The lowest-hanging fruit here, which you may already have picked, is to spend your low-capacity time on tasks which improve the quality or quantity of your high-capacity time. It's hard to guess what tasks would even qualify as low-capacity for you -- you on a bad day might have an easy time with some particular thing that I would struggle with on a good day, and vice versa. For instance, it might be high-capacity to plan a menu and order groceries, but low-capacity to wash and chop all the vegetables you'll need for a weak of nutritious meals. It might be high-capacity to triage your closet and decide where to store each type of item, but low-capacity to fold a load of clean laundry and place each item in the spot with the corresponding label.
Budget some of your high-capacity time toward reducing the capacity required for inevitable tasks, so that you can offload them to lower-capacity times and free up more high-capacity time for the tasks you find most valuable. For instance, I labeled stuff around the house (big plates go here, small plates go there, bowls go there, this switch is for the outside lights and that switch next to it is for the inside ones) to benefit guests, but I've been amazed by how it reduces cognitive load for me as well. Store metadata about your life outside your head -- I find it helpful to try to treat my future self with at least the courtesy I would show to strangers. I try to code as if an intern will be attempting to understand it; I try to manage my physical workspace as neatly as I would want a public makerspace to be organized.

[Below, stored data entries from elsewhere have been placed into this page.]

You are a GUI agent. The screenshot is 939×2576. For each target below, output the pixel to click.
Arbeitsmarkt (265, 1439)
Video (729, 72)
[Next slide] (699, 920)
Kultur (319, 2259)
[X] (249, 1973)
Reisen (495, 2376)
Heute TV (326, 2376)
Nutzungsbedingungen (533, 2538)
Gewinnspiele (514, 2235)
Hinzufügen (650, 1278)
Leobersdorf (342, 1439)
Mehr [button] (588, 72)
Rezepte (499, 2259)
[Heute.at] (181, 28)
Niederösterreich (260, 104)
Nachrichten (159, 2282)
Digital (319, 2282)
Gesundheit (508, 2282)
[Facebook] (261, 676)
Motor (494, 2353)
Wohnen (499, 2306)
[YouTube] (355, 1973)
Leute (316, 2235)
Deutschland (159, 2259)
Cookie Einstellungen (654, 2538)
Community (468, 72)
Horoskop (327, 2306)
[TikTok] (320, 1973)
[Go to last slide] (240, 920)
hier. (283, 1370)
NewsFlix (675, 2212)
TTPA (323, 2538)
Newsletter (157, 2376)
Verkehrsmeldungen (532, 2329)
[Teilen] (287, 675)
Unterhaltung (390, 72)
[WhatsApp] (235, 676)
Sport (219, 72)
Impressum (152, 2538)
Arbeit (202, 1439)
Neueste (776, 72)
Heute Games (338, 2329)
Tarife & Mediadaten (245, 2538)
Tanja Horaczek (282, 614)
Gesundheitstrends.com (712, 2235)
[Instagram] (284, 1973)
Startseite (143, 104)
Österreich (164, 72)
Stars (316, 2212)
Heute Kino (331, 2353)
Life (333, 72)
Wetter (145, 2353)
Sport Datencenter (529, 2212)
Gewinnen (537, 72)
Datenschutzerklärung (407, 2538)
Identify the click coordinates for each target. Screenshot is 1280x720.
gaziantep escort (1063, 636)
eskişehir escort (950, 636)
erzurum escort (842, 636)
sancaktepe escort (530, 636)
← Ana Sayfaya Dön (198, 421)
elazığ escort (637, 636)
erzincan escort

When you ask for "low-cognitive-workload altruistic tasks", how are you differentiating "altruistic tasks" from others? Is it altruistic work to feed, house, clothe, and generally facilitate the focus and productivity of a person who does "high-cognitive-workload altruistic tasks"? I would argue that any task with which the obviously altruistic work couldn't happen is itself altruistic. You are your own support system; give yourself credit for all the roles you occupy that make your "more important" work possible.
You may also want to consider opportunities on the EA Volunteer Job Board. Some of them are similar low effort wiki building.